PROBLEM STATEMENT:
Look below for the line containing "You are a computer-use agent."; from there through the line containing "Given: Select the Move tool", both lines included, please set down each line exactly and nothing else.

[[ WORKING DATA open ]]

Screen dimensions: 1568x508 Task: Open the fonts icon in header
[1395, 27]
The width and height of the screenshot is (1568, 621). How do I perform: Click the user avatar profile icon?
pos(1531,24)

[[ WORKING DATA closed ]]
[[ WORKING DATA open ]]

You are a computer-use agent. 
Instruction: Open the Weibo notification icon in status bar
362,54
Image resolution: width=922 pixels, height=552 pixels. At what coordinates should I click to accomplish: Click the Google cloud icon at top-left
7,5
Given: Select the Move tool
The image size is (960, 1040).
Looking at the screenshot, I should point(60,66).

[[ WORKING DATA closed ]]

SOLUTION FOR THIS TASK:
You are a computer-use agent. 
Instruction: Open the Weibo notification icon in status bar
362,54
Image resolution: width=922 pixels, height=552 pixels. At what coordinates should I click to accomplish: Click the Google cloud icon at top-left
7,5
Given: Select the Move tool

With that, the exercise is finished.